Let’s understand how you can do that in FL Studio. Of course, the procedure is the same for any other DAW. However, if you’re in FL Studio, the first step is to route your 808 and kick tracks to separate mixer channels. The tracks are automatically routed to the mixer in many DAWs like Logic Pro and Pro Tools. But if that’s not the case with your DAW, make sure the tracks are routed in the mixer.

In FL Studio, you can open the waveform in the sampler and set up the mixer channel number on “TRACK” by clicking on it and scrolling up. For example, the value “5” in “TRACK” means that the audio is routed to the fifth mixer channel.

You can also type in the value of the mixer by right-clicking on “TRACK” and selecting “Type in value…” and then typing in the value.


Next, go to the mixer, select the channel to which you have routed the kick track, and right-click on the arrow at the bottom of the channel to which you have routed the 808. After that, click on either “Sidechain to this track” or “Sidechain to this track only.” 

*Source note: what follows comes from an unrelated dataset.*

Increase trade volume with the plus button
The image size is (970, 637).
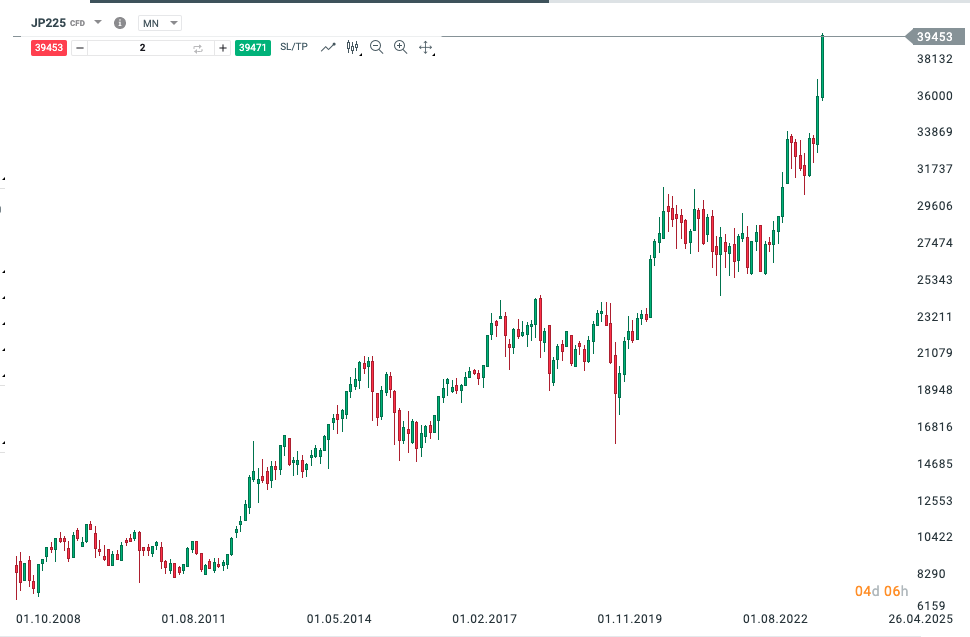click(x=222, y=47)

For users of other DAWs, there’s a similar workflow in every DAW in which you can set a mixer track as a sidechained signal in another mixer channel or element. The sidechained signal will be routed to the sidechain target but won’t become its output. This is how the sidechained channel will appear in FL Studio. 

Next, load up a compressor on the 808 with a side-chain function. The Logic Pro Compressor, FabFilter’s Pro C2, and FL Studio’s Fruity Limiter support sidechaining. So once you load up Fruity Limiter, click on the “COMP” tab, and insert the “1” in the “sidechain” bar if the kick is the only or the first element sidechained to it. If the kick is the second element, you sidechained to it, scroll up to “2”, and so on. 

After you have correctly set up the sidechain on your DAW, you can start setting up the compressor and its parameters like threshold, ratio, attack, release, etc., as per your taste. 

Please be careful while setting up the compressor, as many compressors like the Pro C2 have an “auto-gain” function that manually adds makeup gain to the compressed signal. If the compressed signal gets the same gain after getting compressed, the entire purpose of sidechaining gets defeated. So you want to disable any automatic gain functions on the compressor. 

Doing that will ensure that the bass or the 808 is compressed every time the kick sample or sound is triggered. So now, let’s look at the recommended compressor settings. 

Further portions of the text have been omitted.